Otto Ludwig parle sans cesse des dangers de la réflexion, de sa stérilité, de son impuissance ; il lui oppose l’innocence de la production naïve, inconsciente, qui seule peut donner la fécondité dans le beau. Il condamne Schiller ; il l’accuse d’aimer l’oratoire, le clinquant ; de ne chercher la simplicité que « comme une parure qui achève une toilette. » « Schiller, dit-il encore, n’a eu que l’aspiration vers le beau, Gœthe a réalisé le beau lui-même. » L’art qui redevient nature voilà le seul art vrai ; comme l’instinct est la forme de l’activité de la nature, il faut que la production artistique devienne instinctive. « La poésie habite dans les secrètes profondeurs de l’âme, le clair empire de la conscience appartient à la philosophie. » Schiller écrivait à Gœthe : « Votre manière de passer tour à tour de la production à la réflexion est vraiment digne d’envie et d’admiration. Ces deux opérations se séparent complètement en vous ; aussi toutes deux sont également bien accomplies. Aussi longtemps que vous produisez (arbeiten) vous êtes réellement dans l’obscurité (im Dunkeln), et la lumière n’est qu’en vous ; mais quand vous commencez à réfléchir, alors la lumière intérieure jaillit de vous et illumine les objets, pour vous et pour les autres. Chez moi les deux opérations se confondent, et ce n’est pas à l’avantage de ce que je fais. » Otto Ludwig ajoute : « Très-bien ! Parfait ! »

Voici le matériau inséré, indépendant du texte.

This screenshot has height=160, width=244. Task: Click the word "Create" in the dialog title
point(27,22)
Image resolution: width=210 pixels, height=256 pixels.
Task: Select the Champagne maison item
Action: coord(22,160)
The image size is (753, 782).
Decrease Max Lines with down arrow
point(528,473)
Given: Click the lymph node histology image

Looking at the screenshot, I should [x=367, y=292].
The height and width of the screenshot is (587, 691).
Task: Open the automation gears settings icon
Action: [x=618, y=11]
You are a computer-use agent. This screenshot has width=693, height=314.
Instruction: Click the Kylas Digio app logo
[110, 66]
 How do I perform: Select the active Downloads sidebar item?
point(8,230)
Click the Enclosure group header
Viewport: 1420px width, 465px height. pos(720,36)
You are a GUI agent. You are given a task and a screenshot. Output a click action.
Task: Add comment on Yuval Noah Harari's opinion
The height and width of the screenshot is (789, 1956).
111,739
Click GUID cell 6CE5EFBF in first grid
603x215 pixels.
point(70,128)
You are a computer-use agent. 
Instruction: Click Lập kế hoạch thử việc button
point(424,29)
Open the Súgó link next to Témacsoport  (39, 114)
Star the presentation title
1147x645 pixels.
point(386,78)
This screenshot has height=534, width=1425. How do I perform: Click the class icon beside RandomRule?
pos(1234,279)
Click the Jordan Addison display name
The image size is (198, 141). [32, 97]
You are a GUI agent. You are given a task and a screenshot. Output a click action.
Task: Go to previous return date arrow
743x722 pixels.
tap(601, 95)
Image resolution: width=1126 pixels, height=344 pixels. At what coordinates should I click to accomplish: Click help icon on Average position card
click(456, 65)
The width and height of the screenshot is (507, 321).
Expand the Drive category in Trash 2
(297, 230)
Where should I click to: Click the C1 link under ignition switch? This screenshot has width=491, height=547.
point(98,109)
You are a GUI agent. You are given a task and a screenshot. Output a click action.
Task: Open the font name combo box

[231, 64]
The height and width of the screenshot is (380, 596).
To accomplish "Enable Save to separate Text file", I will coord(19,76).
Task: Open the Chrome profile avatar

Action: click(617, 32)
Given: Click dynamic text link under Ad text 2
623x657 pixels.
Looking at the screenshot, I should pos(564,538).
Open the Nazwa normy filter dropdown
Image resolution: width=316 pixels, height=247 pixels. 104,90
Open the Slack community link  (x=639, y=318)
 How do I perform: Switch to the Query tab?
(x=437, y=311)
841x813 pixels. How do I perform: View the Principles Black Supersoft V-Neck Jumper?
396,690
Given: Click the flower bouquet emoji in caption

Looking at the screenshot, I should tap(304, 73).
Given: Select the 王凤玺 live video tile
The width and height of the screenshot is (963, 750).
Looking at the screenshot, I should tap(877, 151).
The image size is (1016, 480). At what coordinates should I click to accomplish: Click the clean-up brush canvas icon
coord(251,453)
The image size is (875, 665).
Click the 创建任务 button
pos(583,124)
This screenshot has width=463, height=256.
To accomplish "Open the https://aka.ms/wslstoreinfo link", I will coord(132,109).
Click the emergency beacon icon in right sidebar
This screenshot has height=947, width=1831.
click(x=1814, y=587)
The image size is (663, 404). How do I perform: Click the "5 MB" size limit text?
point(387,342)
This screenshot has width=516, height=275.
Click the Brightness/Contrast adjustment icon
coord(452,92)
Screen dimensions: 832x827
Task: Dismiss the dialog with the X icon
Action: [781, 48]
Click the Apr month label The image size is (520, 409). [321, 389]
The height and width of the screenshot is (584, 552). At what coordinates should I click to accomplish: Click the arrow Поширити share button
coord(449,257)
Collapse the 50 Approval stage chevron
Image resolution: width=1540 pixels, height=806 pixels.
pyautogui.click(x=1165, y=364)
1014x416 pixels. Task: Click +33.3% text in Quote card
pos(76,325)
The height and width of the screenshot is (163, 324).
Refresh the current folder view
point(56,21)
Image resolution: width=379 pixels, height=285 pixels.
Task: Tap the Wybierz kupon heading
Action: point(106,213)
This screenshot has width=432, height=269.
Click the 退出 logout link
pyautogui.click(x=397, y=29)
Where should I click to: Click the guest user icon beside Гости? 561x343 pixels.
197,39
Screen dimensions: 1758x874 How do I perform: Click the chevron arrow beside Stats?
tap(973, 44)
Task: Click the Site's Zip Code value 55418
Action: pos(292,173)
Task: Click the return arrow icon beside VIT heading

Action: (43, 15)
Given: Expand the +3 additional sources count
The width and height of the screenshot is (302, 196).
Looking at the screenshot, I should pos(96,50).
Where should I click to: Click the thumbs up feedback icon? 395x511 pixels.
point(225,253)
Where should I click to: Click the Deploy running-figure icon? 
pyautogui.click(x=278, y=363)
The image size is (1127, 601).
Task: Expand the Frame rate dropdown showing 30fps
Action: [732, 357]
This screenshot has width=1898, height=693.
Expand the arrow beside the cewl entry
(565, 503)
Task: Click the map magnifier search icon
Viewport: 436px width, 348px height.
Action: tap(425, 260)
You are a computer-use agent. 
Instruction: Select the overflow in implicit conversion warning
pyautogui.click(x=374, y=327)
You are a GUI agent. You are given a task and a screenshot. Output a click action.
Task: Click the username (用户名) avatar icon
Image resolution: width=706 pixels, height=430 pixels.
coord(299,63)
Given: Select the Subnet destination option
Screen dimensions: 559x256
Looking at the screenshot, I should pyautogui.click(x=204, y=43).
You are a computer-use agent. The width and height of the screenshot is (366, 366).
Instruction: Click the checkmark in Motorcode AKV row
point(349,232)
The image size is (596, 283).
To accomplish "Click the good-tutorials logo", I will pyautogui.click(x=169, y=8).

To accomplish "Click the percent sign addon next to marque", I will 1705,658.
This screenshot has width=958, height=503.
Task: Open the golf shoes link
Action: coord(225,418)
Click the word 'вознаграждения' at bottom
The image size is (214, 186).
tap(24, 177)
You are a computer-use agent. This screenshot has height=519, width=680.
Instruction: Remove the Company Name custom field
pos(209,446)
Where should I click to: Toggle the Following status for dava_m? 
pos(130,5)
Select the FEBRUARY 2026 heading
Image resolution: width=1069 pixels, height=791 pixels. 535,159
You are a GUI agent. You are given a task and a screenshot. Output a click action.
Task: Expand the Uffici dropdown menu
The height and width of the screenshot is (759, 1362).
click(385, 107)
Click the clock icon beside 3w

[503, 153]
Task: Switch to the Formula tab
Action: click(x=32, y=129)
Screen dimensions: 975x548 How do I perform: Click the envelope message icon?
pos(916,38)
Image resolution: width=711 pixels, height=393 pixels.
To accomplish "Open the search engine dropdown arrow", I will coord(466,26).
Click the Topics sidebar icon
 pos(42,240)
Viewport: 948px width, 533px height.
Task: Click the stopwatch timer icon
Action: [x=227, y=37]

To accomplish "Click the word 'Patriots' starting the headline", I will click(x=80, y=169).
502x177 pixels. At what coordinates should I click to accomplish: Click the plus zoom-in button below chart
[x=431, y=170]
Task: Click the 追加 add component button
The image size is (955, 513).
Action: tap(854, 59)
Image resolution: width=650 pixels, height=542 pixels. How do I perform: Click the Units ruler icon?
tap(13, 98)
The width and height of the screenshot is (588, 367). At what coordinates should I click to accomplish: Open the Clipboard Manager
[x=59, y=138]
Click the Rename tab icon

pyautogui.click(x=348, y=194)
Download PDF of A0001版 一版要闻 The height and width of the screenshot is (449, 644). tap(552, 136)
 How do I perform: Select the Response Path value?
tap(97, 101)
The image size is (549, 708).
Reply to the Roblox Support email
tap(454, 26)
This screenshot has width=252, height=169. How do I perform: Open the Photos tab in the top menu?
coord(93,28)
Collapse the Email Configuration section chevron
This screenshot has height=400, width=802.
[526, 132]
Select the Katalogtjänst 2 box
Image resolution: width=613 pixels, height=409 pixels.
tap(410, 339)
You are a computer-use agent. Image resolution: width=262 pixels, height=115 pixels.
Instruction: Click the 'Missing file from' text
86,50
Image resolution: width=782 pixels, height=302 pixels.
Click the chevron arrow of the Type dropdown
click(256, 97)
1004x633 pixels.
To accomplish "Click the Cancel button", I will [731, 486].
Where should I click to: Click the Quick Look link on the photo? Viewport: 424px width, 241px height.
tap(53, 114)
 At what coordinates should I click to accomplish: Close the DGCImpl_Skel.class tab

M. de Hartmann souscrit à toutes ces affirmations. L’entendement, aidé de toutes les règles déduites des œuvres des maîtres d’autrefois, ne peut aider en rien la création, car il n’ajoute pas à l’impulsion créatrice. Au contraire, tant que la pensée de ces règles occupe l’esprit, il est impuissant. Il faut que la conception forme un tout, un organisme véritable, et, pour cela, qu’elle naisse toute faite des profondeurs de l’activité inconsciente. Ce qui est vrai de la conception primitive est vrai des idées de détail qui l’achèvent. Il n’y a malheureusement aucun génie, à qui toutes les parties de l’œuvre se présentent spontanément et d’un seul coup. Le travail de la réflexion intervient toujours pour suppléer aux lacunes de l’inspiration, et introduit dans les œuvres les plus belles d’inévitables imperfections qui peuvent se dissimuler, mais qu’un œil perçant ne manque pas d’y découvrir.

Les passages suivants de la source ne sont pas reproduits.